There are four main themes which run throughout the program:

  • Basic and Clinical Sciences
    Provides the scientific foundation for your medical studies. You will cover medical sciences of physiology, anatomy and histology, pharmacology and pathology, both in lectures and in practical laboratory sessions.

  • Patient and Doctor
    You will be taught clinical skills and diagnostic methods, clinical reasoning and clinical communication. This theme is taught in the clinical schools.

  • Population Medicine
    Introduces you to subjects such as public health, evidence-based medicine, statistics, and health economics. This theme is taught in interactive tutorial sessions.

  • Personal and Professional Development
    The formal professional development teaching includes the legislative and ethical frameworks in which health care is practiced, patient safety theory and practice, bioethics and an understanding of the special issues around doctors’ own health.

The Medical Program year by year

The Medical Program is divided into three stages. The focus of each year will change and develop your understanding as you are introduced to each new field of medicine. The Medical Program is organised into ‘blocks’ of study as follows.

Stage One (Year 1)
Block 1: Orientation and Foundations
Block 2: Musculoskeletal Sciences
Block 3: Respiratory Sciences
Block 4: Haematology
Block 5: Cardiovascular Sciences

In Year 1 you will spend one day per week based at your Hospital Clinical School. Once you are enrolled you will be provided with a detailed timetable.

Stage Two (Year 2)
Block 6: Neurosciences/Vison/Behaviour
Block 7: Endocrine/Nutrition/Sexual Health/HIV
Block 8: Renal/Urology
Block 9: Gastroenterology/Nutrition/Drug and Alcohol
Block 10: Oncology and Palliative care

In Year 2 you will spend 1 day per week based at your Hospital Clinical School.

Stage Three (Years 3 and 4)
A series of eight-week terms through both years, organised into four streams of students, completing the following blocks:

Medicine (once in Year 3 and once in Year 4)
Critical Care
Perinatal & Women’s Health
Psychological and Addiction Medicine
Child and Adolescent Health

Year 4 will commence with an Elective term project and finish with the Pre-Intern term. We encourage you to spend your elective term overseas or at another location in Australia.
In Years 3 and 4 you will spend the majority of your time at your clinical school.

In addition, during the 4-year course you will undertake an approved, supervised research or capstone project culminating in a 2,500 word report in the form of an article suitable for publication in a peer-reviewed journal.

*A sample timetable is available for download.
*For information about the enrolment pattern for the program, refer to Sydney Medical School Handbook.

Registration and practice in Australia and other countries

Student registration
Students enrolled in the medical program will be registered with AHPRA by the University. Information about Student Registration can be found on the AHPRA website.

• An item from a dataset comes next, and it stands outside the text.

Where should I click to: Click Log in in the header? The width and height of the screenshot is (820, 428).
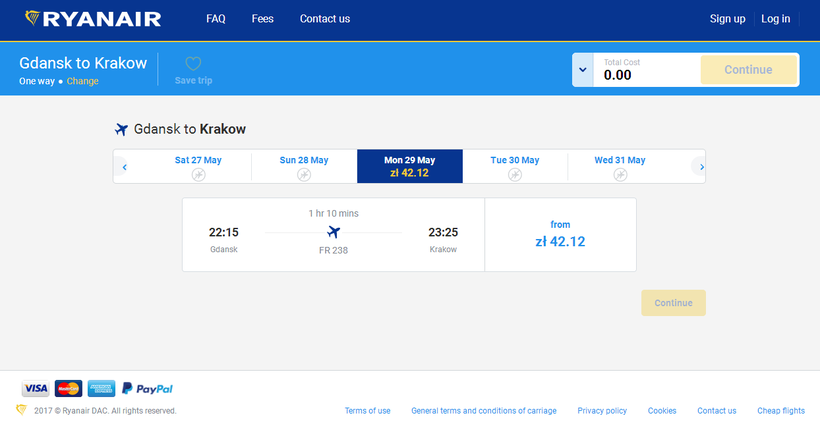click(775, 19)
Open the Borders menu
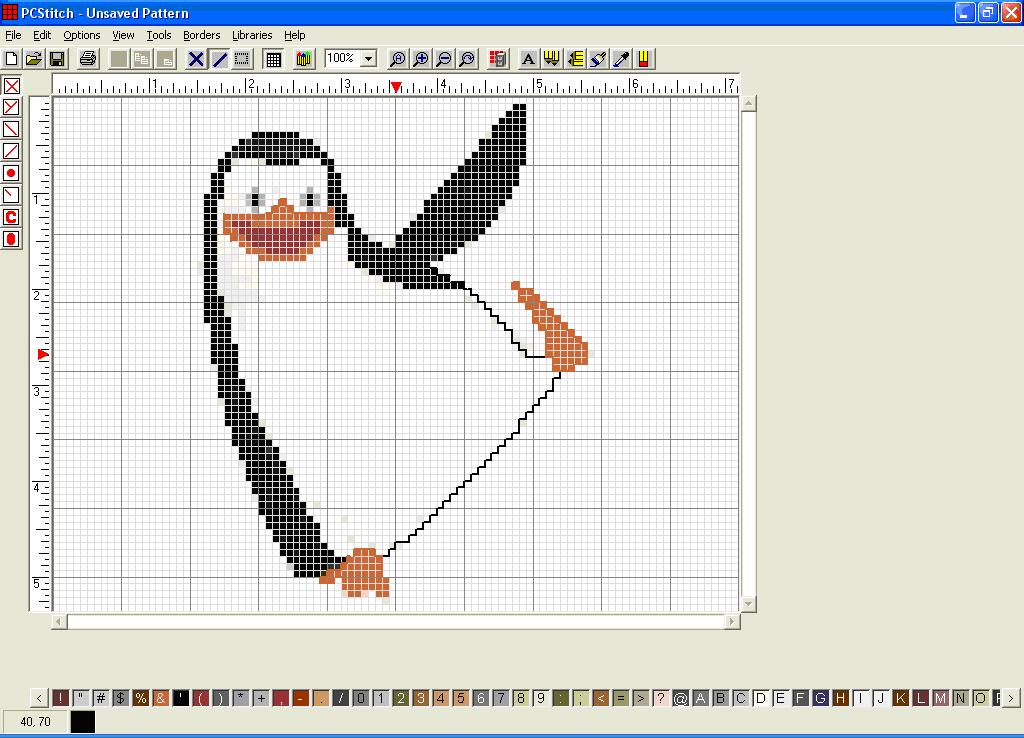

Registration and practise in Australia
Following the successful completion of the Medical Program, graduates enter the medical workforce, primarily in the major public teaching hospitals, and complete a 1 year internship program. Upon successful completion of this internship junior doctors are eligible to receive full registration with the State Medical Board or Council. In general, registration in one state of Australia entitles the doctor to registration in other states.

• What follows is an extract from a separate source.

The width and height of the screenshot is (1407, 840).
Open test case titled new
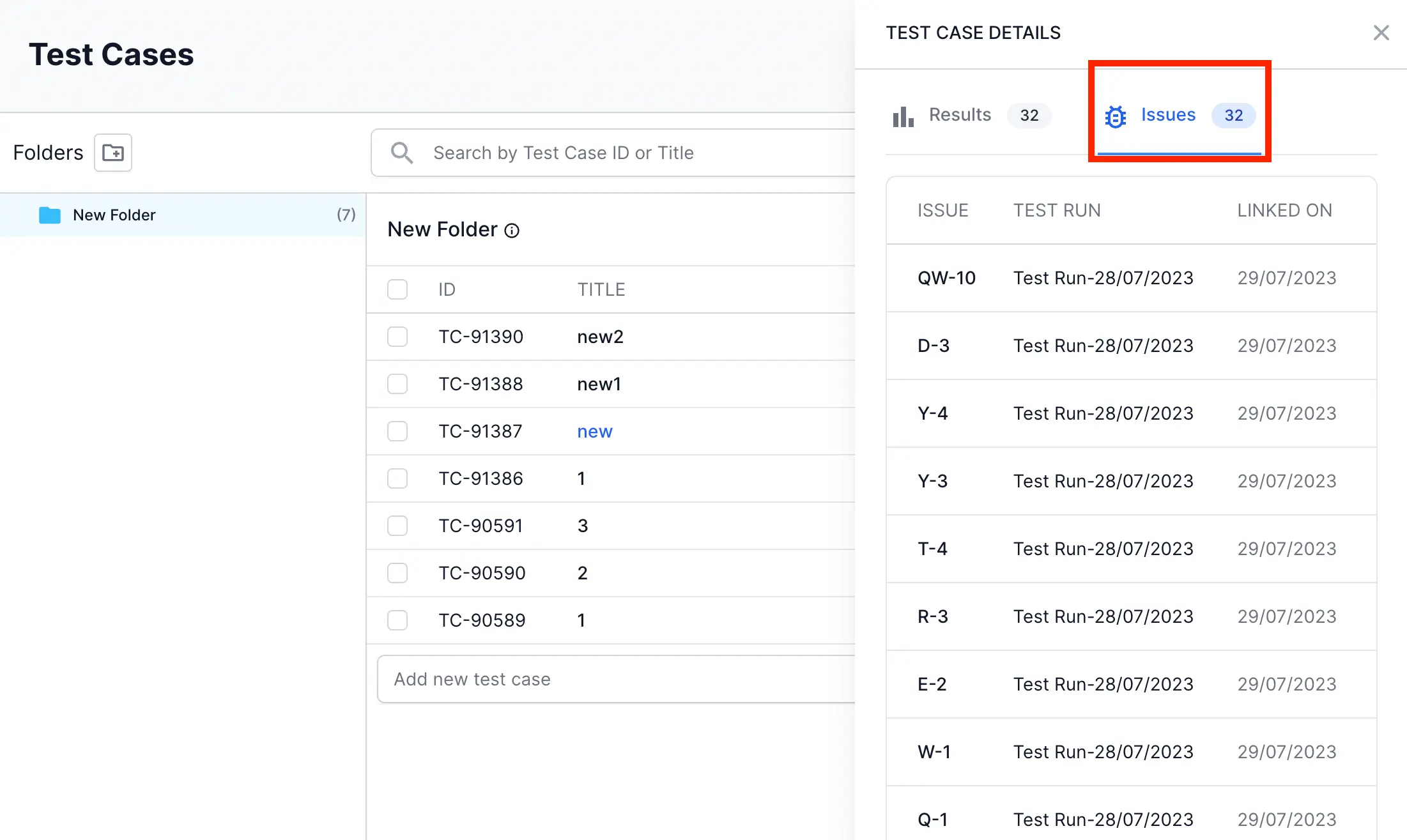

The Australian Health Practitioner Regulation Agency (AHPRA) has announced that graduates in all health disciplines will be required to demonstrate English language skills at IELTS level 7 or equivalent. Please note that this standard applies to all applicants for initial registration as a medical practitioner or medical specialist. It does not apply to students.

Information about the mandatory registration standards can be found on the AHPRA website.

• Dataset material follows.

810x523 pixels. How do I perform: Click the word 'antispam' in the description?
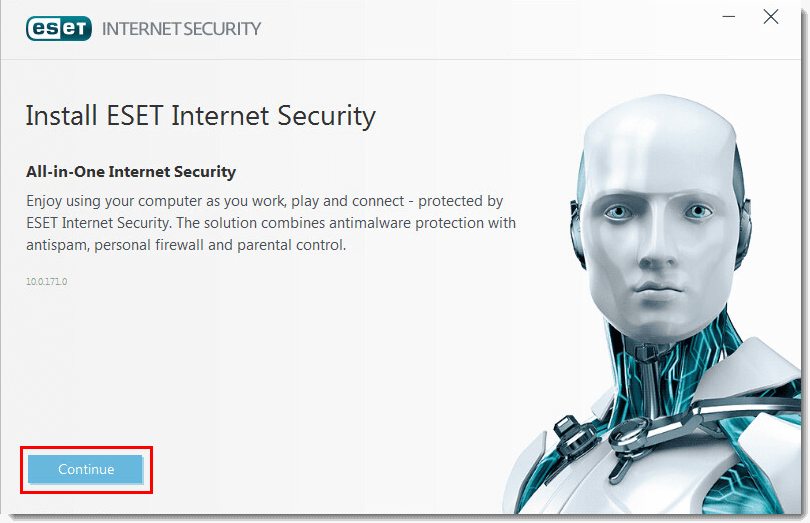57,245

Most junior doctors undertake an additional year of hospital training before commencing postgraduate medical training leading to specialisation. Specialist medical training is carried out by the relevant specialty medical college in conjunction with the state public health system. This training is not conducted by universities.

Contact details of the specialist medical colleges are available from the AMC website.


In Australia, State Health Departments are responsible for the funding of, and placement of students for, internships. Internships are therefore determined by the relevant State Health Departments, not universities. The NSW Health Department has made it clear that no Australian trained international medical student is guaranteed an internship upon graduation. Please visit the Health Education and Training Institute (HETI) website for any updates.

Australian-trained international medical graduates may stay on and work as interns in public hospitals and access vocational medical training. This policy however is subject to change. Australian-trained international students should check the current situation at the Department of Home Affairs or contact the department for details.

Registering to practice in countries other than Australia
Graduates intending to practise medicine in a country other than Australia must satisfy the particular requirements of that country.

These requirements are different in each country and students must contact the relevant professional medical association of their intended country of practise. Sydney Medical School University of Sydney Faculty of Medicine and Health) is listed on the World Health Organisation directory of international medical schools and the Faimer International Medical Education Directory, and Sydney Medical Program is a well-regarded degree.

In addition to your degree, some countries will have other requirements, such as registration exams.